▶ What the task asks
In the data below, find the line that contains "Tap the Chrome home icon" and the line that contains "This screenshot has height=756, width=930.". Copy both, plus every line between them, exactly.
○ ○ ○ ○
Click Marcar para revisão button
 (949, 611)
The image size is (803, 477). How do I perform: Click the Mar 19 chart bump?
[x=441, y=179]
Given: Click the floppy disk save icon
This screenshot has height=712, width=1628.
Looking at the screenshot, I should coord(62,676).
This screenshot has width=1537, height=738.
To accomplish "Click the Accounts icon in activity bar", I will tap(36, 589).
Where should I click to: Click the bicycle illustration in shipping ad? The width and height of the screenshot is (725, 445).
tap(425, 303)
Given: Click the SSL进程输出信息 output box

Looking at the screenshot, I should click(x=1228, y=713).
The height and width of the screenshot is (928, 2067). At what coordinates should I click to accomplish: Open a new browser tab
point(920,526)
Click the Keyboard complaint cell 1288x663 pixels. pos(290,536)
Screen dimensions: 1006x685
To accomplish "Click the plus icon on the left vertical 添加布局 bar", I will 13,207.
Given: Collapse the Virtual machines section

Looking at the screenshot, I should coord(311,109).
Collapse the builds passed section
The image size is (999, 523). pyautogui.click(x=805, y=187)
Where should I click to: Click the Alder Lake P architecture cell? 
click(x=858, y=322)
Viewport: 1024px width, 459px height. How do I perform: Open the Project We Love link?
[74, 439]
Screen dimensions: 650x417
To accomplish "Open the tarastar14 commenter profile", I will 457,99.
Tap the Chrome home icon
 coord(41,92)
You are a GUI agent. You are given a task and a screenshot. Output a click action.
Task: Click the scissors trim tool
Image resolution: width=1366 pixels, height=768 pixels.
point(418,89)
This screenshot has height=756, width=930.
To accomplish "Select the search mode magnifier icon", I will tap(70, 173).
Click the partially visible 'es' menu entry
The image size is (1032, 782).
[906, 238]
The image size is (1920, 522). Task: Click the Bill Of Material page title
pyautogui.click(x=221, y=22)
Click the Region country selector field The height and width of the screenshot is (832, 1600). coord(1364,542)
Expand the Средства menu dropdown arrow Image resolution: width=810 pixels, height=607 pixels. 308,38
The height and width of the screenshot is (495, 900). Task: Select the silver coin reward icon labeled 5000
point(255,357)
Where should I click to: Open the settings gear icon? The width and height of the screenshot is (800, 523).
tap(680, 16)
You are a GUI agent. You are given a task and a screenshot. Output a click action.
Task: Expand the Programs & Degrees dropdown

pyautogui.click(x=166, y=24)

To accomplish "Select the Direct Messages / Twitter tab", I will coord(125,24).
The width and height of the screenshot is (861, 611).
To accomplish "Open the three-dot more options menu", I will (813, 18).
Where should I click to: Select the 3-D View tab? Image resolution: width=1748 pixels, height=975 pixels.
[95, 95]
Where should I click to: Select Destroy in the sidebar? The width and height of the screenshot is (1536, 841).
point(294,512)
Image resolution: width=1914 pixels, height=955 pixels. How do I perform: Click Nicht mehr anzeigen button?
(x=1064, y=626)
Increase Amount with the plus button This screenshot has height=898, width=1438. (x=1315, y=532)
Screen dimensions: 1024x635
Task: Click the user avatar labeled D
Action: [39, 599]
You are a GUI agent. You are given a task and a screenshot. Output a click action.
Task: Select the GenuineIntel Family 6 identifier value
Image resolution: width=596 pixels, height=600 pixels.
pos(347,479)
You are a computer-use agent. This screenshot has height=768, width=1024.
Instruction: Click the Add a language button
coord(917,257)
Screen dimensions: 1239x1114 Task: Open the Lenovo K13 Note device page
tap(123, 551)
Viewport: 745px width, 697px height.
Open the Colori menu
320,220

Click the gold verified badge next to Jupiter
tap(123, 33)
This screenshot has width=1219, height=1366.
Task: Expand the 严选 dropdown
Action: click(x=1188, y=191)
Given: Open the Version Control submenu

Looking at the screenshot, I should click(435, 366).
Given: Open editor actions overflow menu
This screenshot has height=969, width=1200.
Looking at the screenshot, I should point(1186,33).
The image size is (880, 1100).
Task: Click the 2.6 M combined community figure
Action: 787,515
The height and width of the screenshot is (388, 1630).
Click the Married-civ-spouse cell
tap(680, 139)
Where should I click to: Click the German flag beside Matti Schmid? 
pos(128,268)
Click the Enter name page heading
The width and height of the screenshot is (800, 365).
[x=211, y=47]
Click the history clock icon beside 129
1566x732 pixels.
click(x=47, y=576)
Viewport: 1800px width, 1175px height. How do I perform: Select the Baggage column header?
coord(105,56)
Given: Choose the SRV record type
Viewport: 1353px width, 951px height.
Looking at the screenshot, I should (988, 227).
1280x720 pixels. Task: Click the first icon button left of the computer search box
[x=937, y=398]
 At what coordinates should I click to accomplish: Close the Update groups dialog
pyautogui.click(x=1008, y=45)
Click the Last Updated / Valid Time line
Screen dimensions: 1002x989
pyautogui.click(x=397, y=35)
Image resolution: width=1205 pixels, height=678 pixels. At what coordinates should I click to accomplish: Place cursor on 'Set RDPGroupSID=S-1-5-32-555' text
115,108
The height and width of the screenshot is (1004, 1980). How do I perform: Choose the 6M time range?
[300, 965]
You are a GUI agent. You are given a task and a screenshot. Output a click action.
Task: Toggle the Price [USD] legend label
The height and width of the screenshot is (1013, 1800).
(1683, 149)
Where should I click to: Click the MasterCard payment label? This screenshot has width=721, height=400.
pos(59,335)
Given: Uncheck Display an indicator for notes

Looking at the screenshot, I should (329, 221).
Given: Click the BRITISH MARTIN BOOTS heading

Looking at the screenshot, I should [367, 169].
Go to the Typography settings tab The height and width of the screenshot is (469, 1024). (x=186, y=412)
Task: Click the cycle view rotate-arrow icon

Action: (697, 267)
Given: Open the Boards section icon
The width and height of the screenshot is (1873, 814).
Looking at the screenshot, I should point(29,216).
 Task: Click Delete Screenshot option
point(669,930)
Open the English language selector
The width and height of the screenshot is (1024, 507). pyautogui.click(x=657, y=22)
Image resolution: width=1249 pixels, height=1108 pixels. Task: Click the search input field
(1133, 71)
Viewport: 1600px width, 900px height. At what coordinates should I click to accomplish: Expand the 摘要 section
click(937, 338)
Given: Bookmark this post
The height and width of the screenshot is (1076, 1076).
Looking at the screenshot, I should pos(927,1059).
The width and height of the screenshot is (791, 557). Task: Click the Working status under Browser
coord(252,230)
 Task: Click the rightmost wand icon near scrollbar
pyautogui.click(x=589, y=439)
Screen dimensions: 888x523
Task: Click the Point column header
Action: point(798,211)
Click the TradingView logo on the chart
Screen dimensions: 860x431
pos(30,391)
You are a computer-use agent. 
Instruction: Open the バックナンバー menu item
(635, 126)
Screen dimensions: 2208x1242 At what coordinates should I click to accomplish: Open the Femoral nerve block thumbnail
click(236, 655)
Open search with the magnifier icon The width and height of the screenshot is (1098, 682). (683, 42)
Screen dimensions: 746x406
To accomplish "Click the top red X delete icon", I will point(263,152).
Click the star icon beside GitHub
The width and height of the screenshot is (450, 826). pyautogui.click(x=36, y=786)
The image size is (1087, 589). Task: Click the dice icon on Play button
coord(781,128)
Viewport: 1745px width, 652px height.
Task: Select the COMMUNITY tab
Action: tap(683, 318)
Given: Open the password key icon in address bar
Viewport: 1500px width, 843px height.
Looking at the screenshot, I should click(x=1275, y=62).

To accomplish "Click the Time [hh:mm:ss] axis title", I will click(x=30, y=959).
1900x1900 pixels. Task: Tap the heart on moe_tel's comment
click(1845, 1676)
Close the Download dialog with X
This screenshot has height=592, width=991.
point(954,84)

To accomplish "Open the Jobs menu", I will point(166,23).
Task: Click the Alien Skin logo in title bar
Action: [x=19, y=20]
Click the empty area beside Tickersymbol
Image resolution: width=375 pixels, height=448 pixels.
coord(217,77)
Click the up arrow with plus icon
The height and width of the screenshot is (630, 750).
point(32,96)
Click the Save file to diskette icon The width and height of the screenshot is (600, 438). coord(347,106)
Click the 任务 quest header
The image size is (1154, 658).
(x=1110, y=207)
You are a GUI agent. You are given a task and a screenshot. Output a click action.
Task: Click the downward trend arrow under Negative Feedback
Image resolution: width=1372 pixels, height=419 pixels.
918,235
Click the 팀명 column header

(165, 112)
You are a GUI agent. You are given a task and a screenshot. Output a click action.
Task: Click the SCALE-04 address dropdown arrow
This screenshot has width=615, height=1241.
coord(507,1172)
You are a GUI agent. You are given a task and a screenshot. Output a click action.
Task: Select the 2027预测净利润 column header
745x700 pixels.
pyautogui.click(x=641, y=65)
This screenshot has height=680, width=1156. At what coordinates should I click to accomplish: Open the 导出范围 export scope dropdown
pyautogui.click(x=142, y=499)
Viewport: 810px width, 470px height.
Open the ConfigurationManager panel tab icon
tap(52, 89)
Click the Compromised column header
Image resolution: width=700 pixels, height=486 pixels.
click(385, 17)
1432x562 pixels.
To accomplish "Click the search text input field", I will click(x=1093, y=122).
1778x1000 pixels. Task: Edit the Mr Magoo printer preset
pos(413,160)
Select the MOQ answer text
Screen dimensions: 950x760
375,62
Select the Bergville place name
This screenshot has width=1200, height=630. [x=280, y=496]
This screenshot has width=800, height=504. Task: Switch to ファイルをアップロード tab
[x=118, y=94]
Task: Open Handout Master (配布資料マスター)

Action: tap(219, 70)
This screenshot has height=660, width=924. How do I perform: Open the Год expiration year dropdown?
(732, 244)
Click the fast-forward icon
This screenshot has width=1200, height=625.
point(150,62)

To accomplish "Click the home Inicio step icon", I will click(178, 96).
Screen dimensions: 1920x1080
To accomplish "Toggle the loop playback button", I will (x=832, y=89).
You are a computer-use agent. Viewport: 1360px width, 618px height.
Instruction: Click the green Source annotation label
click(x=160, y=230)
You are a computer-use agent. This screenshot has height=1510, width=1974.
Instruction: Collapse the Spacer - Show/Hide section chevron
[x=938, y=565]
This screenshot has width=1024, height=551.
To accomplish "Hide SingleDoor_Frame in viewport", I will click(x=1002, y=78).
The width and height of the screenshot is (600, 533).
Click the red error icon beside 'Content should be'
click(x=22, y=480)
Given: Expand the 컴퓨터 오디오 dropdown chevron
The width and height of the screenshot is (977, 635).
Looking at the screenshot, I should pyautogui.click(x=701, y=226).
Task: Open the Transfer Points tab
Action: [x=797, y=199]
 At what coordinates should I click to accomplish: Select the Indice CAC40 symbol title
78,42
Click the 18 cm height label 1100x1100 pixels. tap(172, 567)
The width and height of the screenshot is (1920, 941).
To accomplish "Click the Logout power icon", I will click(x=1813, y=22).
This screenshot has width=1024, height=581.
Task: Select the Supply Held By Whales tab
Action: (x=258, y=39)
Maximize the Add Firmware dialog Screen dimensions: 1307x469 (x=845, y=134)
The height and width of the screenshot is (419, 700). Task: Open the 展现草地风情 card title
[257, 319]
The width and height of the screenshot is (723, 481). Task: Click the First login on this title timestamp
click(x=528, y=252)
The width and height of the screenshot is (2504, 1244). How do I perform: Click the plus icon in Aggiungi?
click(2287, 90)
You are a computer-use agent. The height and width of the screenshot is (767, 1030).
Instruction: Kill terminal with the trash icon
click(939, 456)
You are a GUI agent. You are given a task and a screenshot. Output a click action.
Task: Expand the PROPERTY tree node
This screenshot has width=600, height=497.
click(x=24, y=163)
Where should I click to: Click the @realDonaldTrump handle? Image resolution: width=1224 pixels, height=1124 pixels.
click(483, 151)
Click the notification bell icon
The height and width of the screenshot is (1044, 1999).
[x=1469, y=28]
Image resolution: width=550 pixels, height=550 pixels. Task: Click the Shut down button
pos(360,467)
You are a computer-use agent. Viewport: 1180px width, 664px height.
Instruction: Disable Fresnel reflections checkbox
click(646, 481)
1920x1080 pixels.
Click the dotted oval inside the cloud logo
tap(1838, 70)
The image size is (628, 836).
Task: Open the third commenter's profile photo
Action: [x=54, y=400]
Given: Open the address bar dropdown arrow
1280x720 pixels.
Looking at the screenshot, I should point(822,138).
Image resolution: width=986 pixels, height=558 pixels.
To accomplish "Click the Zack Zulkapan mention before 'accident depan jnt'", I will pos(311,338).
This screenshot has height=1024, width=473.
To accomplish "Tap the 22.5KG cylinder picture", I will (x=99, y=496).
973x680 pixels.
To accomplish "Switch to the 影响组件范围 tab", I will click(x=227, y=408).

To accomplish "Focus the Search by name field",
○ ○ ○ ○
▶ Reply to the task
Tap the Chrome home icon
 coord(41,92)
You are a GUI agent. You are given a task and a screenshot. Output a click action.
Task: Click the scissors trim tool
Image resolution: width=1366 pixels, height=768 pixels.
point(418,89)
This screenshot has height=756, width=930.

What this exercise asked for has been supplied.